→ YOUR ASSIGNMENT
Scan the entries for the word "field", and copy every line where it appears.

→ THE INPUT
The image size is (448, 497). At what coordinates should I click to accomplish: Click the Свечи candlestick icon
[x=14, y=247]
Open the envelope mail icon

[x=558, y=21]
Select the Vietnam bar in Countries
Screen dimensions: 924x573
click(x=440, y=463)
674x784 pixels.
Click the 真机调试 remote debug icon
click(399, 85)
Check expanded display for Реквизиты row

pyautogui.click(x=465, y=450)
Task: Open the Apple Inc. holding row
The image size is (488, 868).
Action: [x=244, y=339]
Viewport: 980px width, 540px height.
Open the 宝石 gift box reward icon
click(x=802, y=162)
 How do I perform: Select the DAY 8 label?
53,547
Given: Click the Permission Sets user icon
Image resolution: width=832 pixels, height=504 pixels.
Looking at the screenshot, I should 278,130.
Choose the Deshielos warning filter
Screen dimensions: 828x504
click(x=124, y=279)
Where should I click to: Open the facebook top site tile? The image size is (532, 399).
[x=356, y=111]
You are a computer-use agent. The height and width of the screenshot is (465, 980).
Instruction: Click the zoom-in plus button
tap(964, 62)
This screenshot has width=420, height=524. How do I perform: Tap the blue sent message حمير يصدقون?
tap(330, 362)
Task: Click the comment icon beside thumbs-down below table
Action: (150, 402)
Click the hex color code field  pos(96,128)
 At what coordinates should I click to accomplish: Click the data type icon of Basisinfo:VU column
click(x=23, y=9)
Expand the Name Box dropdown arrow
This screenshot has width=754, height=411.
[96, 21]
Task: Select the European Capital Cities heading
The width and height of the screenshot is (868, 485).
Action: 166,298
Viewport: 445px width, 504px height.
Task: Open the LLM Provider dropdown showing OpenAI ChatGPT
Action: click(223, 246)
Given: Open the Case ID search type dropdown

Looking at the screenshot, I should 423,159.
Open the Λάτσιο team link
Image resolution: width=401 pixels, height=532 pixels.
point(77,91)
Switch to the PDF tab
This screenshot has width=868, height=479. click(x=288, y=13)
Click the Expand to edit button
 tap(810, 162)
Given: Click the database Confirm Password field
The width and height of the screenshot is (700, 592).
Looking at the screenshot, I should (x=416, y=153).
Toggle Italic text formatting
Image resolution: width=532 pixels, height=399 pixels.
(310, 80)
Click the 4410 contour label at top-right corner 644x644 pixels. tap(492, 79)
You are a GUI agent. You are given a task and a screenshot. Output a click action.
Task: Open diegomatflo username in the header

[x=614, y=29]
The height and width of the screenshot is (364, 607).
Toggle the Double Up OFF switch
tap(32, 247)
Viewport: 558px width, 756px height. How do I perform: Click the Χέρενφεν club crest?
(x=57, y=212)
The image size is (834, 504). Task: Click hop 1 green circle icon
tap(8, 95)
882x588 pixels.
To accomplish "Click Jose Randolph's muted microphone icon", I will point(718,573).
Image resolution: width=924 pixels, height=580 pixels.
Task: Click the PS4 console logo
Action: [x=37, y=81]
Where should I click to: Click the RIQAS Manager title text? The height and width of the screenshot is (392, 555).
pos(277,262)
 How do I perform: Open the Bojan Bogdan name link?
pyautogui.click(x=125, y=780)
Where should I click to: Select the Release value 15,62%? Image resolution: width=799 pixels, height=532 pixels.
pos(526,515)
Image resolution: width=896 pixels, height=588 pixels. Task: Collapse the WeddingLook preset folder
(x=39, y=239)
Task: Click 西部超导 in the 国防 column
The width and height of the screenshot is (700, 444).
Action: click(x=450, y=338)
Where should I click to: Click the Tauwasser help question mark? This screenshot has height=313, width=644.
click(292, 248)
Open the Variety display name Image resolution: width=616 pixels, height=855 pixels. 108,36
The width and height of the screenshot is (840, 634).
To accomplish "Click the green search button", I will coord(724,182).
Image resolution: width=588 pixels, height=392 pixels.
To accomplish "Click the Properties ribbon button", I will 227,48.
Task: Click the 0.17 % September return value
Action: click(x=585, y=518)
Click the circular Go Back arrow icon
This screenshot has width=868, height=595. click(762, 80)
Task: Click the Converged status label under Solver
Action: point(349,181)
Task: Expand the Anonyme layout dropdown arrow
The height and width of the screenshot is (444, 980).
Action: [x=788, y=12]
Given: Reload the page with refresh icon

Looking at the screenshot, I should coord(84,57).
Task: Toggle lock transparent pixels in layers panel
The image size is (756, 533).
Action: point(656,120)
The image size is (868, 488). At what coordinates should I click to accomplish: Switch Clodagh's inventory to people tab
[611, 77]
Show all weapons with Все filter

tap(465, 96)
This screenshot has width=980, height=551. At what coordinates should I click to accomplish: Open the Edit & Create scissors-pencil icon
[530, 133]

→ ANSWER SECTION
Click the hex color code field  pos(96,128)
Given: Click the database Confirm Password field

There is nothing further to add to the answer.